Desde ese lugar de verticalidad que asume el centro, la política no sería un espacio de negociación sino de imposición, muy cercano al de las iglesias, los cultos o cualquier otra forma de autoritarismo. En su artículo de hace cuatro años, Ganitsky reparaba precisamente en cómo la campaña de Fajardo se alineaba con la moralización de los sentimientos y de las actitudes que marcó la cultura ciudadana de Antanas Mockus, que el filósofo señala como un experimento autoritario.
Al no señalar ni atacar causas específicas de la corrupción, por ejemplo, los vínculos entre rentas legales e ilegales, la presencia muy desigual del Estado o la hostilidad estructural con que este se relaciona con los ciudadanos, el centro y una de sus banderas que es la lucha anticorrupción, se vuelven inanes.
Fajardo cae en un discurso populista (aunque sin mucho arraigo popular) y demagógico, puesto que moralizar la política ya parece haber probado su ineficacia para reducir la corrupción, en tanto es una lucha que todos suscriben pero que, más allá de algunos buenos resultados locales o regionales, es una práctica lejos de ser erradicada a nivel nacional.

Jugándole a la derecha
Así como la lucha anticorrupción hay otra amplia gama de temas que el centro no ha sabido comunicar bien, por ejemplo, qué tanto el modelo económico que defiende se distancia del de la derecha; entonces, da la impresión de que el centro está quemando sus cartuchos en un único terreno: autopercibirse como garante de una excepcionalidad moral, y no del cambio que una mayoría de votantes nos está diciendo que anhela con urgencia.
Por último, es imposible no reparar en la contradicción que entraña que el centro estigmatice las emociones y ponga como su ideario la razón ilustrada, mientas echa mano de un imaginario moral de tintes religiosos. También es contrario a una ideología que invita a sopesar los hechos y las pruebas con equilibrio y sensatez, que muchos de los alfiles de la campaña de Fajardo y opinadores afines a sus postulados, se hayan alineado con la derecha para multiplicar la guerra sucia contra el candidato de izquierda.
Quizá la de la Coalición Centro Esperanza, diseñada por hombres tan parecidos entre sí, y donde lo femenino o lo social y racialmente diverso entró más como una cuota que como una convicción, no fue capaz de medirle el pulso a un país que, en efecto, ya cambió.
Por ejemplo –y aunque es evidente que todavía hay cosas por aclarar de la visita de Juan Fernando Petro a la Picota–, hubo un gran apresuramiento, de tintes altamente emocionales, en condenar la visita y suscribir rápidamente la tesis de que se trataba de algo escandaloso. La sobriedad o la ausencia de extremismo de algunas figuras del centro político en Colombia quedó entonces en duda.

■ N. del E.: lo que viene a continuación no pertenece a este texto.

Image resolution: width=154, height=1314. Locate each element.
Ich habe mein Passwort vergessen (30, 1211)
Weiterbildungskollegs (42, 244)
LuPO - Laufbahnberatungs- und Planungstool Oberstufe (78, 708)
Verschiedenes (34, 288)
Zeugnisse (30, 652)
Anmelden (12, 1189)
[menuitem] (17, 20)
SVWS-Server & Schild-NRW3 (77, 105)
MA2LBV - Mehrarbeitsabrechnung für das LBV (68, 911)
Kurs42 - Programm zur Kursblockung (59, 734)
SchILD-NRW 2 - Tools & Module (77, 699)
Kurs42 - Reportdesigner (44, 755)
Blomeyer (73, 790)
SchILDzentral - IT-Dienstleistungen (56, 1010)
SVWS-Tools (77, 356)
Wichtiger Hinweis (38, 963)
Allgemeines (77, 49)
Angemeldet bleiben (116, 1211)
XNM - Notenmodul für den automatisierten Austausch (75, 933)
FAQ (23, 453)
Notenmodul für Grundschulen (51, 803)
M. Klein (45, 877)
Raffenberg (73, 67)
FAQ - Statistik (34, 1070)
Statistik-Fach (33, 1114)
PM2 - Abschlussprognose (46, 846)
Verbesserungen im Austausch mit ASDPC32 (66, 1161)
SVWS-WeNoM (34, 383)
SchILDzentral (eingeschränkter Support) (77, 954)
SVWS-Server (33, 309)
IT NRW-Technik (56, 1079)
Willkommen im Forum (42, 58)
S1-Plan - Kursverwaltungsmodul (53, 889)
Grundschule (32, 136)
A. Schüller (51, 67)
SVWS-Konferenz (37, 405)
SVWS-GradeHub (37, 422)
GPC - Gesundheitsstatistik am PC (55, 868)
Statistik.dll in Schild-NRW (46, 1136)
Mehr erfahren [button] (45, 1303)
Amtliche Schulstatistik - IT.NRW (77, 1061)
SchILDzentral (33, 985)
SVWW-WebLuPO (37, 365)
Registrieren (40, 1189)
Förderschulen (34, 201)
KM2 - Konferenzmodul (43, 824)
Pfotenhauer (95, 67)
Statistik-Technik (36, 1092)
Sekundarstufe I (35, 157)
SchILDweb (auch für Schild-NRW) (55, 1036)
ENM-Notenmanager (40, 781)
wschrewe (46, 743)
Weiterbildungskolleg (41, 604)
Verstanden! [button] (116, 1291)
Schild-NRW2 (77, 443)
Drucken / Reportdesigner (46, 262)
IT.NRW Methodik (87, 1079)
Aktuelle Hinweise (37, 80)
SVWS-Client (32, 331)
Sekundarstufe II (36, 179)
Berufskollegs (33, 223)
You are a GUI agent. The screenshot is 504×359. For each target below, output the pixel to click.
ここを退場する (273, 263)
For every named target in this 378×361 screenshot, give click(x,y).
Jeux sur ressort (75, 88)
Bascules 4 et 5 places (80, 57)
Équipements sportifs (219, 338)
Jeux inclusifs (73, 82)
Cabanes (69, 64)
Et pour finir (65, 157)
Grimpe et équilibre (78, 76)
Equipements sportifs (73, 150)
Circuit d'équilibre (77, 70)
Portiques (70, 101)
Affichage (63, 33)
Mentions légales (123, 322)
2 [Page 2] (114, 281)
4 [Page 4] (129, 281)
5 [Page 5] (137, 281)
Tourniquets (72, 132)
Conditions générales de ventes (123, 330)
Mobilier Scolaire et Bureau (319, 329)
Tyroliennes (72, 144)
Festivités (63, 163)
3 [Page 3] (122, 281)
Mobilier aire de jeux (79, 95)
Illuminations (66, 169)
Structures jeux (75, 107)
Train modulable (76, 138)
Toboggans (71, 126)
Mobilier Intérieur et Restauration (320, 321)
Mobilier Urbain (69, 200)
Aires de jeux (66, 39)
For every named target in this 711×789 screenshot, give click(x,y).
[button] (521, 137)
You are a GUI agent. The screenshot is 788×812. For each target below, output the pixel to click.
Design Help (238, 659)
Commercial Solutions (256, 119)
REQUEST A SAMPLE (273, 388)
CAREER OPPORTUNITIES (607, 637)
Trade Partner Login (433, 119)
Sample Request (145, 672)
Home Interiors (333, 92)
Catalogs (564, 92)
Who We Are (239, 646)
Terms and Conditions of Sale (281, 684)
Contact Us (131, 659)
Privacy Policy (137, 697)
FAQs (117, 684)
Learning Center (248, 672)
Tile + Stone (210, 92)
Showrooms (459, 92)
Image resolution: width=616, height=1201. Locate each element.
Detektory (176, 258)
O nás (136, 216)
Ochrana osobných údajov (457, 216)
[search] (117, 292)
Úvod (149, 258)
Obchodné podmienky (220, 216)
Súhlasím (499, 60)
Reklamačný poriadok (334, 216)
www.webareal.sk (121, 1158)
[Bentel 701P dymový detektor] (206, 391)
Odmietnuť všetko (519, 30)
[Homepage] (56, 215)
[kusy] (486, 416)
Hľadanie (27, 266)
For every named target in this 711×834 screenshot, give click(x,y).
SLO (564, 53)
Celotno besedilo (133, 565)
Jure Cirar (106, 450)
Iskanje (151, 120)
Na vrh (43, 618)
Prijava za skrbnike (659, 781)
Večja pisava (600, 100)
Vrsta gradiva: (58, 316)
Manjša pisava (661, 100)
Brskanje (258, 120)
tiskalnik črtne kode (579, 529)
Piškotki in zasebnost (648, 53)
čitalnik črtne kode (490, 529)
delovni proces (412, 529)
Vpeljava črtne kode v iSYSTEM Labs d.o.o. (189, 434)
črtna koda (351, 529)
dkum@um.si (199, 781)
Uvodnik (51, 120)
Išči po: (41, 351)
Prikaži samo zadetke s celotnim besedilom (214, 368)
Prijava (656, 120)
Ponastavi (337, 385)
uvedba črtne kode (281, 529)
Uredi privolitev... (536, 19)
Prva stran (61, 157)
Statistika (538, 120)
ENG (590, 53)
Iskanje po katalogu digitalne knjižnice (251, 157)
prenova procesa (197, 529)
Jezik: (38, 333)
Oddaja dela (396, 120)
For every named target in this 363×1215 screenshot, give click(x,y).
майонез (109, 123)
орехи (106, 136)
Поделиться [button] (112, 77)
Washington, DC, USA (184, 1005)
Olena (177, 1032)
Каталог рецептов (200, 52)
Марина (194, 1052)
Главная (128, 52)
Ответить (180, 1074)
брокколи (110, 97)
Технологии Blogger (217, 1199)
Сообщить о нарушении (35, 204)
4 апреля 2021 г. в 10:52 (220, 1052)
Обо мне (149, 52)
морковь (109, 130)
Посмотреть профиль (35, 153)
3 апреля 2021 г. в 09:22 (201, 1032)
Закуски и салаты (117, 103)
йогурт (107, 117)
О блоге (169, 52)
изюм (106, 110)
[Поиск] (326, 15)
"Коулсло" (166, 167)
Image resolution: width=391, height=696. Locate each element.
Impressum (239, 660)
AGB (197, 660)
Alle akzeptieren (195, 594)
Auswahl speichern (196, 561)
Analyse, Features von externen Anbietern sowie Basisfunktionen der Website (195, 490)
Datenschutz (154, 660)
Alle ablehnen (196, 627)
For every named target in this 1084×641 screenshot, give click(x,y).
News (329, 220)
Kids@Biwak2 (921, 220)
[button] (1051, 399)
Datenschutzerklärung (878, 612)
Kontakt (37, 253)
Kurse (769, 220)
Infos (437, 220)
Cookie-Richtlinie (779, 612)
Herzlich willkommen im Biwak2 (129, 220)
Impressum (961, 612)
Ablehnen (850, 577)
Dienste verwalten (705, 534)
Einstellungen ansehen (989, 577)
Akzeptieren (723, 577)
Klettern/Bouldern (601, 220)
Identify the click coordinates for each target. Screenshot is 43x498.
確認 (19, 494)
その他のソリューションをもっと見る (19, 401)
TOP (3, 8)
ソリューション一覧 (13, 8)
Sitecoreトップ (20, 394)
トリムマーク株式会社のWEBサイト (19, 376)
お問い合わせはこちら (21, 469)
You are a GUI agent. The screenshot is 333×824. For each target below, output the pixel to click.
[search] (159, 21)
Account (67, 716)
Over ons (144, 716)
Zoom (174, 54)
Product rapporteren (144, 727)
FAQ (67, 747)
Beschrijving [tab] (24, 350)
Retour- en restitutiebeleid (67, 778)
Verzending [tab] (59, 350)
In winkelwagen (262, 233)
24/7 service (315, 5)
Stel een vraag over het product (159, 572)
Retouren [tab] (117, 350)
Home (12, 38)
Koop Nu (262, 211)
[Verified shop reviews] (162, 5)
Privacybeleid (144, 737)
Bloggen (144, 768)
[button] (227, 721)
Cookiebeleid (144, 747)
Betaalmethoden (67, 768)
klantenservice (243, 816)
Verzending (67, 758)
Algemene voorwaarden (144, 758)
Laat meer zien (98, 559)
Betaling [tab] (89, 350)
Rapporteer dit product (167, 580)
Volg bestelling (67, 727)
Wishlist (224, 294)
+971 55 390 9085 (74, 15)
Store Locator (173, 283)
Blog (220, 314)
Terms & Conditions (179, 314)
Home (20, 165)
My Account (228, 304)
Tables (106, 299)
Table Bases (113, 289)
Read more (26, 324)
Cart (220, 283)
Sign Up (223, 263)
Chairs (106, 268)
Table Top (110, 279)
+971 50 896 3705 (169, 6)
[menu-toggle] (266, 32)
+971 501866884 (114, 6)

Para terminar, aclaro que no he hablado aquí de la viabilidad de los programas de gobierno de cada candidato, sino de la construcción de discursos y relatos durante la campaña. Las voces ilustradas del centro dirán que hay que leer los programas o estudiarlos a fondo, en tanto eso es lo más importante. A ellos les respondería que la percepción y la intuición también son formas de conocimiento, y que la política, como ciencia de gobernar para buscar el bien común, no solo se manifiesta en instituciones sino en los cuerpos, en las relaciones entre ellos, en los vínculos sentimentales que suscite o prometa. Y que una campaña que hoy no entienda eso está abocada al fracaso.
Quizá la de la Coalición Centro Esperanza, diseñada por hombres tan parecidos entre sí, y donde lo femenino o lo social y racialmente diverso entró más como una cuota que como una convicción, no fue capaz de medirle el pulso a un país que, en efecto, ya cambió.